§ Required action
Although the data below holds other lines too, output only those from the line with "Expand the 编辑 dropdown arrow for 排除取消或退款的订单" up to and including the line with "1306x611 pixels.", exactly as they appear.

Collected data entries

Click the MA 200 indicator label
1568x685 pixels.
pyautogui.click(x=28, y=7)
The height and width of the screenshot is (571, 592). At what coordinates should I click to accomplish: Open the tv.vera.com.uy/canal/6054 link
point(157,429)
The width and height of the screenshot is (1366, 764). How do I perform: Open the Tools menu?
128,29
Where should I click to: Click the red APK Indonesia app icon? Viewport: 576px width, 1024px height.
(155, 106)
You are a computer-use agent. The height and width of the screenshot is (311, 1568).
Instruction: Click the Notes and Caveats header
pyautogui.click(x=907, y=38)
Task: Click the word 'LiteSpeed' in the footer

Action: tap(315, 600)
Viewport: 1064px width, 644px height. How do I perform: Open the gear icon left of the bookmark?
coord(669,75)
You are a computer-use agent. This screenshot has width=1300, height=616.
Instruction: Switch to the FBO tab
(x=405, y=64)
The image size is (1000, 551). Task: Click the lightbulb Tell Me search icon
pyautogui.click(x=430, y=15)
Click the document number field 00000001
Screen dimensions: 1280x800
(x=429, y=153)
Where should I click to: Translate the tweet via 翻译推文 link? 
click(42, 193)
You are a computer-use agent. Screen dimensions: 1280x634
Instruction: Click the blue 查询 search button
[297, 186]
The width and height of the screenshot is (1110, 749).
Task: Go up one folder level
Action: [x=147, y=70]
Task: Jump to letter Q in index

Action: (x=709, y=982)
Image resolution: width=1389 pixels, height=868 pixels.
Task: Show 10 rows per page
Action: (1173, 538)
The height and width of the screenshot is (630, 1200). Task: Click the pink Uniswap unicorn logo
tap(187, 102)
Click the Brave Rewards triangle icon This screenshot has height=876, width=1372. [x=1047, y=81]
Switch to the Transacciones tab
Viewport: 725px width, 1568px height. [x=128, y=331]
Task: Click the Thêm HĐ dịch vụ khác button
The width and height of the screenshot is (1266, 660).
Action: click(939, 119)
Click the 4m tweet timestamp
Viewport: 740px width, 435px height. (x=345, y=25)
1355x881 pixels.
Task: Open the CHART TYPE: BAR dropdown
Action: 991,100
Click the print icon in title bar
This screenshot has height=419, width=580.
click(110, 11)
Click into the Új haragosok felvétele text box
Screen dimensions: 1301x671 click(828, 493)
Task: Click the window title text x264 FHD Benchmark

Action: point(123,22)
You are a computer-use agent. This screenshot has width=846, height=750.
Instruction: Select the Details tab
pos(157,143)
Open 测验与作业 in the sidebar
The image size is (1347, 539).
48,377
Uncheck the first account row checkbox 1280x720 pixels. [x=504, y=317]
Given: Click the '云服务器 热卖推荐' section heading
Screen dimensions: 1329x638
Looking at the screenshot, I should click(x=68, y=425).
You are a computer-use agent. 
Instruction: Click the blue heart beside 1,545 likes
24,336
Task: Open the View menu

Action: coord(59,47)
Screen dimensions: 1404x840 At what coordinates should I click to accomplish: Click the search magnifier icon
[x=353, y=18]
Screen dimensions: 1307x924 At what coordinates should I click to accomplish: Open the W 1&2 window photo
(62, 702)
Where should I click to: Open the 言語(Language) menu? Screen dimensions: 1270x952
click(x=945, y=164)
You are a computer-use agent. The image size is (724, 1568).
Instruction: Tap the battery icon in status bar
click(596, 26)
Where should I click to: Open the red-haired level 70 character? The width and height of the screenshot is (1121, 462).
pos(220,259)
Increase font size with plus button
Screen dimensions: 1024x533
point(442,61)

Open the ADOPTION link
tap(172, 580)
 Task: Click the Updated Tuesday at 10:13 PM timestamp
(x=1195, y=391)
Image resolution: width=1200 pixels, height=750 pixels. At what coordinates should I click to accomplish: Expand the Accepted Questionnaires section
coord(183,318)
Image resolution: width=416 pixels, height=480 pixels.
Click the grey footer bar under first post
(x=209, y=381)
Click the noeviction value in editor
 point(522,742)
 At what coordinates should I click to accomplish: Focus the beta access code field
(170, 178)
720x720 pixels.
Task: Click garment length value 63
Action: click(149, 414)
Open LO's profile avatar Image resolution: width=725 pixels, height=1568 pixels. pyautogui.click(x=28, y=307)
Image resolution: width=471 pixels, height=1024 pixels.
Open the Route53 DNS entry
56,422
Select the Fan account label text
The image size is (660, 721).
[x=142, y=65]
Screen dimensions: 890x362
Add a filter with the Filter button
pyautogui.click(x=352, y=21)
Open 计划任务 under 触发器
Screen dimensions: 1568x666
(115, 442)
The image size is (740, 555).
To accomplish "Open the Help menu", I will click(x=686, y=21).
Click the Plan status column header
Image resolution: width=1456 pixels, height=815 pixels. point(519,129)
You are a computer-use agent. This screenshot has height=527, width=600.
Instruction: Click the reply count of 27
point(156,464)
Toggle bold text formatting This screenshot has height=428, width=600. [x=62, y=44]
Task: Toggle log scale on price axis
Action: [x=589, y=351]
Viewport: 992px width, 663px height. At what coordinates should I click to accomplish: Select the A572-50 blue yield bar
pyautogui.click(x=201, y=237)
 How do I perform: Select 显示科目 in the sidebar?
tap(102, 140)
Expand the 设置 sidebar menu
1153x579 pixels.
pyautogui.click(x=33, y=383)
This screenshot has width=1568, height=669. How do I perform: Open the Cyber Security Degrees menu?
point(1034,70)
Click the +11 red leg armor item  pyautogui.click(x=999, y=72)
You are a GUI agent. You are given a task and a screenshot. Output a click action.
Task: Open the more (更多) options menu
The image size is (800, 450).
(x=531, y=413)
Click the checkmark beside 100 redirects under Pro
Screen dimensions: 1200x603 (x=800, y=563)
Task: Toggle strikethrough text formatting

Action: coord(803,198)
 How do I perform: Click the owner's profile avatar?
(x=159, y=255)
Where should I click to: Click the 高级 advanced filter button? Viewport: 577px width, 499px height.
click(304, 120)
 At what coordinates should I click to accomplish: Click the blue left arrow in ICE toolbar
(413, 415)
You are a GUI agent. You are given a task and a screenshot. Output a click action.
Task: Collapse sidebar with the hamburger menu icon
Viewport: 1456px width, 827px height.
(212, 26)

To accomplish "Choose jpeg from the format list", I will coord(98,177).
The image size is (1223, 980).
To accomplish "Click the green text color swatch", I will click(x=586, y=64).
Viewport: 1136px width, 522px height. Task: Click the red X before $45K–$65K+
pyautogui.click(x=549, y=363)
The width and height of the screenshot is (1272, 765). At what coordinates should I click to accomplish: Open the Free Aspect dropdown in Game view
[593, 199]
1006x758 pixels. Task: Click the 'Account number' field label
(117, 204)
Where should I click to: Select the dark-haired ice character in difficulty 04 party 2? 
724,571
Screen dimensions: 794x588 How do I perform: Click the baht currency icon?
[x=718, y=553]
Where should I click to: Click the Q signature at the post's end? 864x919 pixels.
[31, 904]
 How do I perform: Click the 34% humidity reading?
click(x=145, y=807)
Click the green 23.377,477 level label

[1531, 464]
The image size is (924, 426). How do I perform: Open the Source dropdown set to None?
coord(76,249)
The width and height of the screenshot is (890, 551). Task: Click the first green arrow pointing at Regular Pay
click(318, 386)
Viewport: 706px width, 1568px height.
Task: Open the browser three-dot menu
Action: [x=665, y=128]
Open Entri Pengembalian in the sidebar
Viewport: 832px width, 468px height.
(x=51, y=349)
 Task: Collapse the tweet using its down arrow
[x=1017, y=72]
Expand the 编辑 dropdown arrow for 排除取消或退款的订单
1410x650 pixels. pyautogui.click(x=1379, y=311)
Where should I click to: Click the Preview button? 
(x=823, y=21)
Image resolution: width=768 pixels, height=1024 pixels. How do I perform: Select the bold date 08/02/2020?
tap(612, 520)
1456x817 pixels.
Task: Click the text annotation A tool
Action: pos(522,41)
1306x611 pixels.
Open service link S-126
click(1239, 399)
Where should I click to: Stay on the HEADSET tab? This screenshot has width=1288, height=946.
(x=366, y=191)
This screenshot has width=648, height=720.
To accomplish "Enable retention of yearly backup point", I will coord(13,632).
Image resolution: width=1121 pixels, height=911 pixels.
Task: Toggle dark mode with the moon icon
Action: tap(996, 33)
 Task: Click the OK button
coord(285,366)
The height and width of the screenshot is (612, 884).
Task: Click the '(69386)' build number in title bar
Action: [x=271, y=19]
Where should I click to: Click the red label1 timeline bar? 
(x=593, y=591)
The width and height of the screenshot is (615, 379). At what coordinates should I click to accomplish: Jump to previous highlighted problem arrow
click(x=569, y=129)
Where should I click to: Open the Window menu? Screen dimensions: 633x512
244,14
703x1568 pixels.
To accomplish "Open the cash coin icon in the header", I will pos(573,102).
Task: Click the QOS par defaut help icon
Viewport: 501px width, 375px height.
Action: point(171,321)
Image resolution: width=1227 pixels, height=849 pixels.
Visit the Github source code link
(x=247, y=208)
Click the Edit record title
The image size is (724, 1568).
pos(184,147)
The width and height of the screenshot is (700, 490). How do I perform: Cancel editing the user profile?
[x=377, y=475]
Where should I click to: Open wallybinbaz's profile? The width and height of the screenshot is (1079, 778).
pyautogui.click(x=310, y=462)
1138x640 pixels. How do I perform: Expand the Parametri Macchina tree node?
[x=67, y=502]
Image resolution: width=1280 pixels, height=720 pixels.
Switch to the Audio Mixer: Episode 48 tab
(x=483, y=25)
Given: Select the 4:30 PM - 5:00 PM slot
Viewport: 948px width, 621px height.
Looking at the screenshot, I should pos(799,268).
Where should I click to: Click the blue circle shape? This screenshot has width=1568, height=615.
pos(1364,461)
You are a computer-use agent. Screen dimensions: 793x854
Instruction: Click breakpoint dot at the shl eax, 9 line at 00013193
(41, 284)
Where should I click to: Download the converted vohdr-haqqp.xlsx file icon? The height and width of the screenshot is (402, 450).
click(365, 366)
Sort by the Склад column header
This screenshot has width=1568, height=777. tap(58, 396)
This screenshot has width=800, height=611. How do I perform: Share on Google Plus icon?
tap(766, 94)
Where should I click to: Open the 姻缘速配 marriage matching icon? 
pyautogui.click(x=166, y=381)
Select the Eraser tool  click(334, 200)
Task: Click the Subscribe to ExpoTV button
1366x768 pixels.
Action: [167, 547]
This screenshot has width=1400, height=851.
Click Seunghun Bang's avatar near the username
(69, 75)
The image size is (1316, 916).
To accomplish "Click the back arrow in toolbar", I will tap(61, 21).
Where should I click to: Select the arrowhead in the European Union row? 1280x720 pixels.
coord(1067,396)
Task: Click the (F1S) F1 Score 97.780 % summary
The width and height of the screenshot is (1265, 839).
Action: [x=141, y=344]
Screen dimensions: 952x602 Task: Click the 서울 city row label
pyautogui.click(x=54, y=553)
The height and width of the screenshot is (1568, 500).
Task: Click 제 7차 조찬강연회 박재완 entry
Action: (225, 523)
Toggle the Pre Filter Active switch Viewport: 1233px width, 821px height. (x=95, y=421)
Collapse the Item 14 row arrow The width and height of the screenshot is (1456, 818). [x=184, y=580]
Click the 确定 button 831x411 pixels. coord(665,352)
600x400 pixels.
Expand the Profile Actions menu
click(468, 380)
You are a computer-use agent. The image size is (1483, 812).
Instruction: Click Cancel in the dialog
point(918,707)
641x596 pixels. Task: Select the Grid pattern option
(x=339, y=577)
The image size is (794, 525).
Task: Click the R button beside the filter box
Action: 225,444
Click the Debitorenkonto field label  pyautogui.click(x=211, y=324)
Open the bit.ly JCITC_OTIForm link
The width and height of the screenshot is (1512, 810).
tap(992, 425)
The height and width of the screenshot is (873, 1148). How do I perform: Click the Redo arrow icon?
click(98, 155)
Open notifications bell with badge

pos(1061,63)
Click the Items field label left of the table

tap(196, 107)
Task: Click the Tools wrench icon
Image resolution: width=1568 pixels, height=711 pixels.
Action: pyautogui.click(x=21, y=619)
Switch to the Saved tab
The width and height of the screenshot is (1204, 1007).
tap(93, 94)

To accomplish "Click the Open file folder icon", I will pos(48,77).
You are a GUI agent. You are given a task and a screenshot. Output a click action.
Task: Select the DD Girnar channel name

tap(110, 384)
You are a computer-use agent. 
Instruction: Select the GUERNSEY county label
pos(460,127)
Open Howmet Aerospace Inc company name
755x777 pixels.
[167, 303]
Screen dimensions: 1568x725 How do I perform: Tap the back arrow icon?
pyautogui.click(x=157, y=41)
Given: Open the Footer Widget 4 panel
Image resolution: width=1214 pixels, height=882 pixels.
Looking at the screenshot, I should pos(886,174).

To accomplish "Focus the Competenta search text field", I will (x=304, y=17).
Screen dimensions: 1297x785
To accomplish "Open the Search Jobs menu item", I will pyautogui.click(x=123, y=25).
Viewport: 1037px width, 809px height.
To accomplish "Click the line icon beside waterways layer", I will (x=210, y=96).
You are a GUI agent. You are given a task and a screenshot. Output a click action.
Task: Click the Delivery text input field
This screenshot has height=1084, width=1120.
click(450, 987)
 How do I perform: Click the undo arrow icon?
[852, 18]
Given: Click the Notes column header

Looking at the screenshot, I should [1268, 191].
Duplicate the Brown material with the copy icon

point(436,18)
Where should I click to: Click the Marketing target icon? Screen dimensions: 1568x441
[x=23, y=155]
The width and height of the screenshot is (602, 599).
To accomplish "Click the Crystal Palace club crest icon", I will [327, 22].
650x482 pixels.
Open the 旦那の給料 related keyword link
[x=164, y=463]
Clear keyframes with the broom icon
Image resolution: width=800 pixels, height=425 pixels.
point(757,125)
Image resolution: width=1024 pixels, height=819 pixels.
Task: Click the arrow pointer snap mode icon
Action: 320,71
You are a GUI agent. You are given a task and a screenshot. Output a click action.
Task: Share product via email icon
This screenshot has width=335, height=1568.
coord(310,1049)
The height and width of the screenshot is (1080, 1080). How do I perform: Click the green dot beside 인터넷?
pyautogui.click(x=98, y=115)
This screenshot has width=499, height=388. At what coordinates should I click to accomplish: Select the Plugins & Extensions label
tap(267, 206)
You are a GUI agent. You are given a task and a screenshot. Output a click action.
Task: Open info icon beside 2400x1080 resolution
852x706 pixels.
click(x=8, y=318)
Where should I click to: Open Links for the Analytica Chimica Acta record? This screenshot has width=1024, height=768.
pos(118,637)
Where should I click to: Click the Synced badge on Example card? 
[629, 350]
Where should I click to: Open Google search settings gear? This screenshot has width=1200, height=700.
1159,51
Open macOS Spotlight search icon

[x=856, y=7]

§ Written answer
Expand the 编辑 dropdown arrow for 排除取消或退款的订单
1410x650 pixels. pyautogui.click(x=1379, y=311)
Where should I click to: Click the Preview button? 
(x=823, y=21)
Image resolution: width=768 pixels, height=1024 pixels. How do I perform: Select the bold date 08/02/2020?
tap(612, 520)
1456x817 pixels.
Task: Click the text annotation A tool
Action: pos(522,41)
1306x611 pixels.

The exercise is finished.